*ENTRIES PROVIDED*
• • • • •
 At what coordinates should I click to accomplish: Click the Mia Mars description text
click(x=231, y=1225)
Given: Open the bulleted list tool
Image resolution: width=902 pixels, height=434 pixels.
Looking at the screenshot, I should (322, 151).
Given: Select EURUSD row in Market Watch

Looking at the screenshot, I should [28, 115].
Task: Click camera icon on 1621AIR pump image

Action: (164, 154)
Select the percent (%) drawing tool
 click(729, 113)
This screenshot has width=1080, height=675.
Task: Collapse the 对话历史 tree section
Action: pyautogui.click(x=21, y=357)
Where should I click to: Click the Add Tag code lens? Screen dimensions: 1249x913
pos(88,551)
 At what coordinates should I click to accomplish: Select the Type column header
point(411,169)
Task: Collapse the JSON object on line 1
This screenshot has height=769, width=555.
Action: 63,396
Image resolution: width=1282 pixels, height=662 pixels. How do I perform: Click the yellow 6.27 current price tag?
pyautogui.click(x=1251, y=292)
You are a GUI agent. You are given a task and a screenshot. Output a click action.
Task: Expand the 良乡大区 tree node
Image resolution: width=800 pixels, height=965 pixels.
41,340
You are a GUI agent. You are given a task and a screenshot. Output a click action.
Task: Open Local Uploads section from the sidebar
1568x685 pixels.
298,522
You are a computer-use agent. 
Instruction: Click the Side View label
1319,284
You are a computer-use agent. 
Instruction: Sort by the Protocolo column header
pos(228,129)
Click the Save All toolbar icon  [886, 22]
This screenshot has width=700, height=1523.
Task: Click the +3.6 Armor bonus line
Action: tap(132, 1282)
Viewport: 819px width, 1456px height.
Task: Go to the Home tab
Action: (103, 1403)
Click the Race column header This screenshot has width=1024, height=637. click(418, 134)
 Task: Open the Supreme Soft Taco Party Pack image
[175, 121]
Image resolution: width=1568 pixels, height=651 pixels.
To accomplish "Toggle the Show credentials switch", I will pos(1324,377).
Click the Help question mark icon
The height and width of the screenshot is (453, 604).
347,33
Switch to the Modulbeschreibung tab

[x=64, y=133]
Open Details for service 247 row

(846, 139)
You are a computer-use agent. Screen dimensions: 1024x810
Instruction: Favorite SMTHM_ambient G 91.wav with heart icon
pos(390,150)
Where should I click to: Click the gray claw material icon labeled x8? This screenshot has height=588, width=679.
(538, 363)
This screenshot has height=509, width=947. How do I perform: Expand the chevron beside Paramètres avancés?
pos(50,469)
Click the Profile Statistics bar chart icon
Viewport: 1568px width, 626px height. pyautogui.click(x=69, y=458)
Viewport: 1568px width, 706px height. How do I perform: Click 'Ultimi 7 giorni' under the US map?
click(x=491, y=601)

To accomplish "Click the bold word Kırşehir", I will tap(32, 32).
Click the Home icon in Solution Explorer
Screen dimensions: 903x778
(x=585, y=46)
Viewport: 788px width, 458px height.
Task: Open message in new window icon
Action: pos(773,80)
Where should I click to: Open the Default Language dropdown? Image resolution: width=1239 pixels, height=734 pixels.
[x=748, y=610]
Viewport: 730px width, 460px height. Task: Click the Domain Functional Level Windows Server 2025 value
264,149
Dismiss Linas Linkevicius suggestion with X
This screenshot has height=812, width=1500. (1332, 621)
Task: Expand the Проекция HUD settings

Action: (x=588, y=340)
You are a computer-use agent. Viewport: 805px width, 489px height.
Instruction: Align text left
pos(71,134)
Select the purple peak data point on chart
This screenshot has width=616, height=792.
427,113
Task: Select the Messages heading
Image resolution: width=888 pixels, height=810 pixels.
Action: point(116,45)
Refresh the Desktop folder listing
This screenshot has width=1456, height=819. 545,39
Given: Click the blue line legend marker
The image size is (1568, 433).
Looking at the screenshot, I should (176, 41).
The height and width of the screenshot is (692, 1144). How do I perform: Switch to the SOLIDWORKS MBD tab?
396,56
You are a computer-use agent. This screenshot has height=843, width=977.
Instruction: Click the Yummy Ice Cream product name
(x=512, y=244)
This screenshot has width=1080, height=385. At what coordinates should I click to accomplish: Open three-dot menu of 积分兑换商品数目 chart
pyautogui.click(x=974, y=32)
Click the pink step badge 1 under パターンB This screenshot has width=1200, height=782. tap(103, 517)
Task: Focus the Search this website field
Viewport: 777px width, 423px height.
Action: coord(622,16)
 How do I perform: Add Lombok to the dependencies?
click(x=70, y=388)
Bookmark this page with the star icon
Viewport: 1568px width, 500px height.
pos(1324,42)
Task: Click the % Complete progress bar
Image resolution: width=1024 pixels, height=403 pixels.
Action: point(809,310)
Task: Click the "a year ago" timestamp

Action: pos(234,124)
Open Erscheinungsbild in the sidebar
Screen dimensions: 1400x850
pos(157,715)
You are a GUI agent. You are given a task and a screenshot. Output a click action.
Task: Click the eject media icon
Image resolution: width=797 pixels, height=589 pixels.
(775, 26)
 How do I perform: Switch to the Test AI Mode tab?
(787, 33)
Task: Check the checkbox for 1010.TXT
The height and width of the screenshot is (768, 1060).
• • • • •
*WHAT NEEDS TO BE DONE*
From the records above, copy each line in which the string "computer" occurs.

*ANSWER FOR THIS EXERCISE*
You are a computer-use agent. 
You are a computer-use agent. 
You are a computer-use agent. Screen dimensions: 1024x810
You are a computer-use agent. Viewport: 805px width, 489px height.
You are a computer-use agent. This screenshot has height=843, width=977.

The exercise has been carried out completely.